I recently took a trip to Toronto with the family. We crammed in as many things as we could into the days that we were there, spreading the choices of places and activities between the four of us…a visit to Ontario Place, a couple of trips to Silver Snail Comics, a walk at The Riverdale Farm (they have outdoor oven-fired pizza on Tuesdays!), poked around The Necropolis, dinner at Baton Rouge, and my personal choice – a visit to Kensington Market on a lazy, sunny Saturday.
It was a real treat (and a completely different experience/vibe) to have my kids with me as I strolled down the streets. We slipped in and out of the little stalls and store fronts, smelling spices, tasting foods – hot, sour, savoury, and sweet. Mmmmm…churros.
But what’s a day in Kensington Market without a stop at Courage My Love?

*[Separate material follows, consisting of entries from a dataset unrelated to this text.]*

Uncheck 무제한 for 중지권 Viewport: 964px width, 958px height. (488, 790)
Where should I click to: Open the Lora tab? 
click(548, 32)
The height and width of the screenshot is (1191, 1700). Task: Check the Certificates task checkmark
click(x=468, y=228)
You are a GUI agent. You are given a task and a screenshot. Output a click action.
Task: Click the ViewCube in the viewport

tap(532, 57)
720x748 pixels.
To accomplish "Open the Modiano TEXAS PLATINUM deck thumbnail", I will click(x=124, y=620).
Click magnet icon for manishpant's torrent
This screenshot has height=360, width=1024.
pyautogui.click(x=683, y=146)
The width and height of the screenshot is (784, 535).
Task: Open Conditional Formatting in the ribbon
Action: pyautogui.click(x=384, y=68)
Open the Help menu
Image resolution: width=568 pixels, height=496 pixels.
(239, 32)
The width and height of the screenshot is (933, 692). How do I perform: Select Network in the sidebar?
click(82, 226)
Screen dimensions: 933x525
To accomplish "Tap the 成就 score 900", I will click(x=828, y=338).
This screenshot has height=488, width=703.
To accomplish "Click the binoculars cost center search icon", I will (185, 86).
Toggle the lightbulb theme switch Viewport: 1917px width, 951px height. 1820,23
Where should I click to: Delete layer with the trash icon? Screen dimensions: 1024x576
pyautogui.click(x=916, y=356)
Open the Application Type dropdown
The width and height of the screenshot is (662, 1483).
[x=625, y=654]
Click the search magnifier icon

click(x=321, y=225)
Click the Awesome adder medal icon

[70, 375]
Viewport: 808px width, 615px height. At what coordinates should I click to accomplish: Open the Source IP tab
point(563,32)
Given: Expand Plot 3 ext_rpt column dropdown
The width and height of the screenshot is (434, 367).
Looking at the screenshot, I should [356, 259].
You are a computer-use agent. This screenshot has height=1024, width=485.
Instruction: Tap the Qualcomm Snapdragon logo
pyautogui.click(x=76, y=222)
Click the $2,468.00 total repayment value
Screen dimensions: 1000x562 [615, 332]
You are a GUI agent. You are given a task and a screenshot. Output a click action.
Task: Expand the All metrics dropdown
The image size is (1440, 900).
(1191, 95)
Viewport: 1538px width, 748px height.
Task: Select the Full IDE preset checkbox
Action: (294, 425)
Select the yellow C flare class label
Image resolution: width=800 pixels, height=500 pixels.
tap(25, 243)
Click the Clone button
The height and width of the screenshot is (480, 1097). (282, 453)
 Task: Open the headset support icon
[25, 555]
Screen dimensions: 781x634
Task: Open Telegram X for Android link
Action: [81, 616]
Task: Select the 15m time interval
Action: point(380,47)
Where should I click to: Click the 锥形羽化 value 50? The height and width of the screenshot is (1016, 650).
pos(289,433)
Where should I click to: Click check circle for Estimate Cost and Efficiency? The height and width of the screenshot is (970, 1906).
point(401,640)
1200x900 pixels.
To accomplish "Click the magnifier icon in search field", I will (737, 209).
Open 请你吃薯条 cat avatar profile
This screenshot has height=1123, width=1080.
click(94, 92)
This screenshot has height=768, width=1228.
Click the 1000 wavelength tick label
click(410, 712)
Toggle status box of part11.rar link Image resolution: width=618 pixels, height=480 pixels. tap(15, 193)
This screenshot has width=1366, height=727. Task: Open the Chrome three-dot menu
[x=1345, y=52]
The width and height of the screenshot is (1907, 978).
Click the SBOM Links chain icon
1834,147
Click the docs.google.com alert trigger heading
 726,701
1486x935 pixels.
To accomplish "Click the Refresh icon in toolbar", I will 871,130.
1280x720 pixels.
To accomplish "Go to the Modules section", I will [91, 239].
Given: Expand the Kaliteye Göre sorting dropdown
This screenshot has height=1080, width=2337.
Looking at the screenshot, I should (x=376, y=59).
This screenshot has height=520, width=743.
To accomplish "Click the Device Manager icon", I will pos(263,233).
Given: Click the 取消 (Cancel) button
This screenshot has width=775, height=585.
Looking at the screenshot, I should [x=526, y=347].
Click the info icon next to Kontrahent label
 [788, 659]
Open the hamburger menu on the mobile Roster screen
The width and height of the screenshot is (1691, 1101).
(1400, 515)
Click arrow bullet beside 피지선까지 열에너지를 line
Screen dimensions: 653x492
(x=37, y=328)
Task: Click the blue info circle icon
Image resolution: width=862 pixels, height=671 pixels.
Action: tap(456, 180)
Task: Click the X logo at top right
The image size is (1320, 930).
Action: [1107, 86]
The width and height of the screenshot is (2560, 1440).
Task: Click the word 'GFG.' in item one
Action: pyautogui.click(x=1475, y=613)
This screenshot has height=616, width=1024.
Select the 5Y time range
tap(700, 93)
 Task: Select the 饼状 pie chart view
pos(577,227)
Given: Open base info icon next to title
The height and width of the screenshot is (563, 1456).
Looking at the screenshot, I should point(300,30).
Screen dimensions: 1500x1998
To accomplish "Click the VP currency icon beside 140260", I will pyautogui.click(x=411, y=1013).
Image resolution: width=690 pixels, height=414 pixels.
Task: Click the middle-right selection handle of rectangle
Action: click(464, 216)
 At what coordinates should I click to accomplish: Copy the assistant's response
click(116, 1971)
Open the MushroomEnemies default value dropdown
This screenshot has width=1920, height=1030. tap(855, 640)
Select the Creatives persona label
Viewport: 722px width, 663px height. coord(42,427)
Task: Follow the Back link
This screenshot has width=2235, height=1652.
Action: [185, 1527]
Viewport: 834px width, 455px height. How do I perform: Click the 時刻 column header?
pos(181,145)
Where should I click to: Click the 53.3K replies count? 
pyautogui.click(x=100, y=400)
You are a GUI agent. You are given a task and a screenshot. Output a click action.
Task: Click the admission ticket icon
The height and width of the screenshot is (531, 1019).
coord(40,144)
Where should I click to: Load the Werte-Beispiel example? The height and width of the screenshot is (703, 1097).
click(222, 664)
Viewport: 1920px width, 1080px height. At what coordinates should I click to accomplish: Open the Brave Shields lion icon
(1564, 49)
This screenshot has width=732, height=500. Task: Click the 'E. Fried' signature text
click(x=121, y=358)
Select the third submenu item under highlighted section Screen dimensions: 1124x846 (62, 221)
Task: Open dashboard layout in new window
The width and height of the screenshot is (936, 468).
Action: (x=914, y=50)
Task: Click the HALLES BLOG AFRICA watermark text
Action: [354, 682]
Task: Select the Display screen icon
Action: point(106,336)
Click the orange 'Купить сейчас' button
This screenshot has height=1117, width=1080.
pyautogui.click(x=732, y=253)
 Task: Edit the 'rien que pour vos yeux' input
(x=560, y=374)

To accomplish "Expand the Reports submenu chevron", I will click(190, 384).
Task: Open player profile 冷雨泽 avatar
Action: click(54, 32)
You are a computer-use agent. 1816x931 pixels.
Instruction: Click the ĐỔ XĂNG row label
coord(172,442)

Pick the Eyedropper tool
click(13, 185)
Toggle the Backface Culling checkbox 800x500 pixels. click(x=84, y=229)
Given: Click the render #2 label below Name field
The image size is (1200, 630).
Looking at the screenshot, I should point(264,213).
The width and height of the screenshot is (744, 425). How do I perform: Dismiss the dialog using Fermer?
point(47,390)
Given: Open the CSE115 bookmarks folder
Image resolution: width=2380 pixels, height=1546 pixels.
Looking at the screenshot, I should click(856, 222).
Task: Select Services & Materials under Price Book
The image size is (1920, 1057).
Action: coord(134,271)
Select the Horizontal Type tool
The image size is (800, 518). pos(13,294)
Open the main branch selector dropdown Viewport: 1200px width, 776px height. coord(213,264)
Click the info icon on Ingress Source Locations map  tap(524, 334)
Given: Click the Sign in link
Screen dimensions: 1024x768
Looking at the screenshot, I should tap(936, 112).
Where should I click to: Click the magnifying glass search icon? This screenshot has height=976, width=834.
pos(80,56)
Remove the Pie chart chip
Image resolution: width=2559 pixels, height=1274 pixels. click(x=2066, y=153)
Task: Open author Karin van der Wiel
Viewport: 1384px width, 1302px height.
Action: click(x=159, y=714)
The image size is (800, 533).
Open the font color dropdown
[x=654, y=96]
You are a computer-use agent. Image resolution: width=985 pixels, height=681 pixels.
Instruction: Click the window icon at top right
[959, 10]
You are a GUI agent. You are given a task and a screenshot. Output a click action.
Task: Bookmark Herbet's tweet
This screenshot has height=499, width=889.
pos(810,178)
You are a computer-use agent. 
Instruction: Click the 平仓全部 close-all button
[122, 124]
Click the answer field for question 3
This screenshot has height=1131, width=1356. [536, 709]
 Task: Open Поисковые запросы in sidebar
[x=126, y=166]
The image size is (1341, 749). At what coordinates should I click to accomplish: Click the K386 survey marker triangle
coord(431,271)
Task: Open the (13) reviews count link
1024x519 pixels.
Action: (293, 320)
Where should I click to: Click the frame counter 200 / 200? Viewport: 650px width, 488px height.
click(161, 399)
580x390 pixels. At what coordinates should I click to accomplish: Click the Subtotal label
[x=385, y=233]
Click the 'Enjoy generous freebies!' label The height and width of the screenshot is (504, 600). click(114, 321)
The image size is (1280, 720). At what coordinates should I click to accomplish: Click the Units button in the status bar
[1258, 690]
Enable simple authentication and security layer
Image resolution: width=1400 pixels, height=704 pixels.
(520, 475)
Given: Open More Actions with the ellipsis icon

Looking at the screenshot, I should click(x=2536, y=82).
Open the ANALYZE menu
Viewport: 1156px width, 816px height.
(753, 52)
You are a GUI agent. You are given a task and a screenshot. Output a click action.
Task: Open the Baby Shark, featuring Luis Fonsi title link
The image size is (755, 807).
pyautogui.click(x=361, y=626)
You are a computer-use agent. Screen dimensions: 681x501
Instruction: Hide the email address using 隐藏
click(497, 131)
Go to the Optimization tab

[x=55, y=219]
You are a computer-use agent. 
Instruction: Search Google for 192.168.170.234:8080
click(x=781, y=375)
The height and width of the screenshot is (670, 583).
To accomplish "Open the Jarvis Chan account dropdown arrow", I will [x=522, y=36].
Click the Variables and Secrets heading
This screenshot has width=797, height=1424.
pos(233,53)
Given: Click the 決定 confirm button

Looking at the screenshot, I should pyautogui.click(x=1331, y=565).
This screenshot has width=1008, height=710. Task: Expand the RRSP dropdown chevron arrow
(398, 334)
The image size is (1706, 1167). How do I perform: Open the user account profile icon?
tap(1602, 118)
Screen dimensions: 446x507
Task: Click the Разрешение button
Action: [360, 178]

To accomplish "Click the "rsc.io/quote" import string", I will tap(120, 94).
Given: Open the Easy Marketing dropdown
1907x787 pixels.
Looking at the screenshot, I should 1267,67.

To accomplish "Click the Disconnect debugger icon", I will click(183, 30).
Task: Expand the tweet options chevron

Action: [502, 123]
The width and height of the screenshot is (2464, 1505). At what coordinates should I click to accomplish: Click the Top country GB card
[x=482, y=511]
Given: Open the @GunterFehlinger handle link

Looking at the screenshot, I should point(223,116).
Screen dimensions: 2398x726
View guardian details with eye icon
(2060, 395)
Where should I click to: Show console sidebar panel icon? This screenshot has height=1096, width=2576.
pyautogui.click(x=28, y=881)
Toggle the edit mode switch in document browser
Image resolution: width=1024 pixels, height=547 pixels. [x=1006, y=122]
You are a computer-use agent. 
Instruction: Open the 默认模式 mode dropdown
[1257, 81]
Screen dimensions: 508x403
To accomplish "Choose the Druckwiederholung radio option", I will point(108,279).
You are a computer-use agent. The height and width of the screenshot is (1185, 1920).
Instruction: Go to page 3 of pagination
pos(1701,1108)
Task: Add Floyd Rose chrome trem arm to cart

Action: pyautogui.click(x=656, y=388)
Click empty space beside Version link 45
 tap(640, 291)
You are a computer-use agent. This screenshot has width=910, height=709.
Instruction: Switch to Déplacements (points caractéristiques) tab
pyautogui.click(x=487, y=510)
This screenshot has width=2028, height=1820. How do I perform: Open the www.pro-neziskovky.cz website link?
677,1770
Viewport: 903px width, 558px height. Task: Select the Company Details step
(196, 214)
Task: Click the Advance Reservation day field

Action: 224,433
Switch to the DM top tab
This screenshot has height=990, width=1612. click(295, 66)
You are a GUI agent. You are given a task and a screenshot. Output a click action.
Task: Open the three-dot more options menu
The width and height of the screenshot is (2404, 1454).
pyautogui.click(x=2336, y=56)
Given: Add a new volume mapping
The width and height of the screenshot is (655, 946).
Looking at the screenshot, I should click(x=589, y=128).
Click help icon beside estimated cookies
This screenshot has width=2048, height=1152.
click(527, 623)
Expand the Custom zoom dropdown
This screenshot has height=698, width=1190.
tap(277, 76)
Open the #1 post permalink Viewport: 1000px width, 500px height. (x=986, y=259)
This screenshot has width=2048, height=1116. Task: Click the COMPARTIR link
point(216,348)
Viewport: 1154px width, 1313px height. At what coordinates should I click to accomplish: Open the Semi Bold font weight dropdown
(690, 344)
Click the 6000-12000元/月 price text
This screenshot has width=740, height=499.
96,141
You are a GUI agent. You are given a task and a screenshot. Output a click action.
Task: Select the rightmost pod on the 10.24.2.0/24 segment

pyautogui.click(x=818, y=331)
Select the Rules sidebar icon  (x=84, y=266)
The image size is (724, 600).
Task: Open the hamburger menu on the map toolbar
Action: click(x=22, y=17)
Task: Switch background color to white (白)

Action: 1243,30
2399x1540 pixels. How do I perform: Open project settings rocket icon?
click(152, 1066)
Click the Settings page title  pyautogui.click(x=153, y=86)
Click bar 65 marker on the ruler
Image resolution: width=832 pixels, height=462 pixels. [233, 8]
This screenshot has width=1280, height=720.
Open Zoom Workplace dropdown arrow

I dragged my 12-year-old into the shop, proclaiming the virtues of vintage. After a nice browse around, I left with two hats and a sweet wooden ring. I wore the ring on my pinky most of the rest of the day, twirling it around as we ate vendor dogs and shouted out words for a street side rapper to incorporate into his mix. (He was pretty good…try lookin’ cool while rapping about “artichokes”.)
Later that evening, after we’d returned to the hotel and I was getting ready to go to dinner, I realized the ring was loose on my pinky. Not wanting to lose it, I moved it to my ring finger. It went on easily and seemed a good, snug fit.
As I put on my make-up, snug became tight. I tugged on it while we walked to the restaurant but the ring wouldn’t budge and my finger began to swell. By the time we were ready to order, my finger was a lovely shade of maroon. Houston, we have a problem.
Of course, the problem was made worse because:
A. If you’ve ever eaten at Baton Rouge, you know you can’t just get up a leave, not after you’ve dreamed of their BBQ sauce for months on end. (It’s not Papa Joe’s Smoke House, but pretty close.)
B. My book signing at Book Expo Canada was the next day at noon. Kind of difficult to scribble my name repeatedly when the fourth finger of my writing hand is the size of a sausage.
My dear husband (calmly) says, “we’ll ask for a side of butter. Maybe that will work.”
I thanked the server, scooped up a big pat of the stuff and stuck my hands under the table and started to slather away.
We were way beyond butter.
Husband (still quite calm) says…”OK. Emergency room?”
I could smell the glorious woody scent of the BBQ sauce as the server set my plate in front of me. I unrolled the napkin that was wrapped around the silverware.
“This steak knife looks pretty sharp. Maybe I can saw the ring off?”
Husband shook his head and sighed. “Give me your hand, I’ll do it.”
He made a good start, sawing a nice groove into the ring, but I couldn’t stand watching the blade move back and forth so close to my fingers. “Thanks honey, I’ll take it from here.”
I worked at it, sawing away when I could, changing the angle ever so slightly when I came too near flesh, quickly hiding my hand under the table every time the waiter came by, or when the manager insisted on strolling around striking up conversations with us and every table within sight.
I may have lost a ring, but my finger was still in tact, my hand ready for BEC.